**Problem statement**
Return each line, exactly as given, from the one containing "The width and height of the screenshot is (882, 436)." through the end of the entries below, and skip the rest.

[Data entries]
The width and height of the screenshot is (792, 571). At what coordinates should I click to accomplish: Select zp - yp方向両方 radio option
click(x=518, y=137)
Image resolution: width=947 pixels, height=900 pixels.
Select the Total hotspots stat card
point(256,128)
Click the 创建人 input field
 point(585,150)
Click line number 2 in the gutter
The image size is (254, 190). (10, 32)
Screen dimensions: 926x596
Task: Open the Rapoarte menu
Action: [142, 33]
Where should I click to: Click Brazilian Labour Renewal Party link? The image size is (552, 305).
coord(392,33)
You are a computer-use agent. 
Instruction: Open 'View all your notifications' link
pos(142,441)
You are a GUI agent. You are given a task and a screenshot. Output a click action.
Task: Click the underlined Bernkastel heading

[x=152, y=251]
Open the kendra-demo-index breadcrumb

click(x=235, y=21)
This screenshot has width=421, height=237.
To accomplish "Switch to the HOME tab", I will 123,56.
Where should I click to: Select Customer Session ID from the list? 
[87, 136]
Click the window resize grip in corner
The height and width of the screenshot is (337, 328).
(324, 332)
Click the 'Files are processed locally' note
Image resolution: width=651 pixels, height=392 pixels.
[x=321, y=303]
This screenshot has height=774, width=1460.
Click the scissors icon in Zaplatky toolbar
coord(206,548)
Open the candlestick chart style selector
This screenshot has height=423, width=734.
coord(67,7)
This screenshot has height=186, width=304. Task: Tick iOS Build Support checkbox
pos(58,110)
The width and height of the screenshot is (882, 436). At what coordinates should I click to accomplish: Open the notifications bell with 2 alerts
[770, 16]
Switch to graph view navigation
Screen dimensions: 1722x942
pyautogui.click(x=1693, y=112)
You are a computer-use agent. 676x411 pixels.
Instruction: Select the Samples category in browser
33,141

**Response box**
The width and height of the screenshot is (882, 436). At what coordinates should I click to accomplish: Open the notifications bell with 2 alerts
[770, 16]
Switch to graph view navigation
Screen dimensions: 1722x942
pyautogui.click(x=1693, y=112)
You are a computer-use agent. 676x411 pixels.
Instruction: Select the Samples category in browser
33,141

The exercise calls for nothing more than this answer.